Utilisé par plus de 950 établissements de santé principalement en Amérique latine, Philips Tasy EMR est conçu comme un informatique de santé intégrée solution qui permet une gestion centralisée des processus cliniques, organisationnels et administratifs, y compris l’intégration de l’analyse, de la facturation et de la gestion des stocks et des approvisionnements pour les prescriptions médicales.

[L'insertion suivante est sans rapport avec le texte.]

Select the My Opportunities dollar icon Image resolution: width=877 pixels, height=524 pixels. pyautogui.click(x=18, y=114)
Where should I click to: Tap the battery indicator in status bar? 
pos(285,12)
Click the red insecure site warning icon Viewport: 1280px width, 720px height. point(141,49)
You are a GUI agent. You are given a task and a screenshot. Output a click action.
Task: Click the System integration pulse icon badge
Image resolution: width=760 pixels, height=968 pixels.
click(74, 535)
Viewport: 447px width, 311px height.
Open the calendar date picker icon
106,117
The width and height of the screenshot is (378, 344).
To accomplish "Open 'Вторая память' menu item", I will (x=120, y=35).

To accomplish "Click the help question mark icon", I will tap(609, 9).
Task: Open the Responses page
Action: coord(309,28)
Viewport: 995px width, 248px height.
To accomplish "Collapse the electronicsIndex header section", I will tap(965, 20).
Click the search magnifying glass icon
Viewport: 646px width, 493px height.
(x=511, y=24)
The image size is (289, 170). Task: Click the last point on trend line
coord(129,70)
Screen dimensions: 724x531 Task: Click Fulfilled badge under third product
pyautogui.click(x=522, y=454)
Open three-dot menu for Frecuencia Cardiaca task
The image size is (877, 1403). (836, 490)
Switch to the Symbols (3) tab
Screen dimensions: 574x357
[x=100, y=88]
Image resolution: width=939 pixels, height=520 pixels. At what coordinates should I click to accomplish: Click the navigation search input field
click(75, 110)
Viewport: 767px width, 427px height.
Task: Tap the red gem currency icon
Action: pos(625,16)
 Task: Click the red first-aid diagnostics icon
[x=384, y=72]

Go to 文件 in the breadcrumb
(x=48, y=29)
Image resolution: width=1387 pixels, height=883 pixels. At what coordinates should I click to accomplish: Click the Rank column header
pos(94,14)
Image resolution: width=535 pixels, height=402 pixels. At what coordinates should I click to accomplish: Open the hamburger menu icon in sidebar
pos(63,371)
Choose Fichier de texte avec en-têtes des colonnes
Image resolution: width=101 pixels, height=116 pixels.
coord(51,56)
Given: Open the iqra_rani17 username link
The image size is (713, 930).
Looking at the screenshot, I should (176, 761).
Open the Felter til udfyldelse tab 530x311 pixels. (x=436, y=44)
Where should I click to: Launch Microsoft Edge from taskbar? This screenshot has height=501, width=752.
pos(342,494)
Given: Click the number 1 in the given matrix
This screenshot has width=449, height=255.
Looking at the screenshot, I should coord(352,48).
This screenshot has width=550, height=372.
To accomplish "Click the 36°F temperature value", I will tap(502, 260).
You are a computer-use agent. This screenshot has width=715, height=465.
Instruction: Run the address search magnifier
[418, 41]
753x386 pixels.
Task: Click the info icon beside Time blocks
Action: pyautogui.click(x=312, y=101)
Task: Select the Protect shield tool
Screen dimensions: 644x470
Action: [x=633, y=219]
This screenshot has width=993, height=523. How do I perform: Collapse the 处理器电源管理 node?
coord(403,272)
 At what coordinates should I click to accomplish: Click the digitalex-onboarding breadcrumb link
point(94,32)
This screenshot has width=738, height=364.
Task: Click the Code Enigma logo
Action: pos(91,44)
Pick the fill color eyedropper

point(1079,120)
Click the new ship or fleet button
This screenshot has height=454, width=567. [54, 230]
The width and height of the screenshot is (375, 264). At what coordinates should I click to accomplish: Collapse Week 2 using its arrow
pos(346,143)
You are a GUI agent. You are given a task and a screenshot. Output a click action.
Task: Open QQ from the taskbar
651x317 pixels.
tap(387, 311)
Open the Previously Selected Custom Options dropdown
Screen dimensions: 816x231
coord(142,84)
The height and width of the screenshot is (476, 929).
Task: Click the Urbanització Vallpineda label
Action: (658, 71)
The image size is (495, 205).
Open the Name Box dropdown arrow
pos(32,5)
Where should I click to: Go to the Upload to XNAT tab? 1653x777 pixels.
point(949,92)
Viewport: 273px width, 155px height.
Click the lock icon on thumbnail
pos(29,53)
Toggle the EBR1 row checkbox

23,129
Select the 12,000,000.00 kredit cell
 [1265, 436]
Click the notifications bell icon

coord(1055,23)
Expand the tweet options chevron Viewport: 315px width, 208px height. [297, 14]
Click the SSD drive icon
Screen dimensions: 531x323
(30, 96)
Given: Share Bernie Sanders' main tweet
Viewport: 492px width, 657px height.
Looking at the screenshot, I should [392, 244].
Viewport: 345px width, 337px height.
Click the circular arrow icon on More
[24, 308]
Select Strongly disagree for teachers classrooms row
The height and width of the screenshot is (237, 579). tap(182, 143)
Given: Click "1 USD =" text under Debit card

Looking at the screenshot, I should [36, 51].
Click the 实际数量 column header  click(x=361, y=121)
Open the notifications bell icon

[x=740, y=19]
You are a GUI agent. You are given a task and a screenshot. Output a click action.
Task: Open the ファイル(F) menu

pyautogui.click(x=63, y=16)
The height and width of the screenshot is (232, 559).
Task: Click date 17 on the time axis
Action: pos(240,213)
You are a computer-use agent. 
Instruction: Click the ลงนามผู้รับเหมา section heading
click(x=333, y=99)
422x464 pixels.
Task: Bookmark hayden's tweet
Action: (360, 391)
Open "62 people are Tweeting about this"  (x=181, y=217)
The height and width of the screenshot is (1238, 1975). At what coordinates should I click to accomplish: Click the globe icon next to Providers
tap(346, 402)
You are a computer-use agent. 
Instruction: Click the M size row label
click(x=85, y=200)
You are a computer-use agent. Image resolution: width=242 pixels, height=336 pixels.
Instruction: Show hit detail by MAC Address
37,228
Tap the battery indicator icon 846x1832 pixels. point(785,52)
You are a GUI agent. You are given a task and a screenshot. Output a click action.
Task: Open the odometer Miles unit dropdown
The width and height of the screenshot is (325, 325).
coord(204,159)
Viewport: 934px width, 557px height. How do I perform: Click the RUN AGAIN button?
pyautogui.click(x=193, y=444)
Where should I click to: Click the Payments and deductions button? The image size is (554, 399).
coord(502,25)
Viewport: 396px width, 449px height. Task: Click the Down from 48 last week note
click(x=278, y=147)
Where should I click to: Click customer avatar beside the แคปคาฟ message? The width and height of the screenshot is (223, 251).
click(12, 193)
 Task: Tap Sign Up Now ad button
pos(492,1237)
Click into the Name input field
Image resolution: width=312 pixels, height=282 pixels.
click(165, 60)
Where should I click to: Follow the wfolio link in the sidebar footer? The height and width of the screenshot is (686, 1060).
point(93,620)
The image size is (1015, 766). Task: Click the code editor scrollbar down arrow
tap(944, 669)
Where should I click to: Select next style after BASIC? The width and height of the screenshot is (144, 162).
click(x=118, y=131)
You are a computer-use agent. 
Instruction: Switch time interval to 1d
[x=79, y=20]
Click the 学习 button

Les injection SQL failles — CVE-2021-39375 et CVE-2021-39376 — affectent Tasy EMR HTML5 3.06.1803 et versions antérieures, et pourraient essentiellement permettre à un attaquant de modifier les commandes de la base de données SQL, entraînant un accès non autorisé, l’exposition d’informations sensibles et même l’exécution de commandes système arbitraires. Les deux problèmes de sécurité ont été classés 8,8 sur 10 en termes de gravité :
- CVE-2021-39375: Le produit concerné permet l’injection SQL via le paramètre WAdvancedFilter/getDimensionItemsByCode FilterValue.
- CVE-2021-39376: Le produit concerné permet l’injection SQL via le paramètre CorCad_F2/executaConsultaEspecifico IE_CORPO_ASSIST ou CD_USUARIO_CONVENIO.
Cependant, il convient de noter que tirer parti de ces vulnérabilités nécessite que l’acteur de la menace soit déjà en possession des informations d’identification qui autorisent l’accès au système affecté.
« Pour le moment, Philips n’a reçu aucun rapport d’exploitation de ces vulnérabilités ou d’incidents d’utilisation clinique que nous avons pu associer à ce problème », a déclaré la société néerlandaise. c’est noté dans un avis. « L’analyse de Philips a montré qu’il est peu probable que cette vulnérabilité ait un impact sur l’utilisation clinique. L’analyse de Philips indique également qu’il n’y a aucune attente de risque pour le patient en raison de ce problème. »
Il est recommandé à tous les fournisseurs de soins de santé utilisant une version vulnérable du système de DME de mettre à jour vers la version 3.06.1804. ou plus tard dès que possible pour éviter une exploitation potentielle dans le monde réel.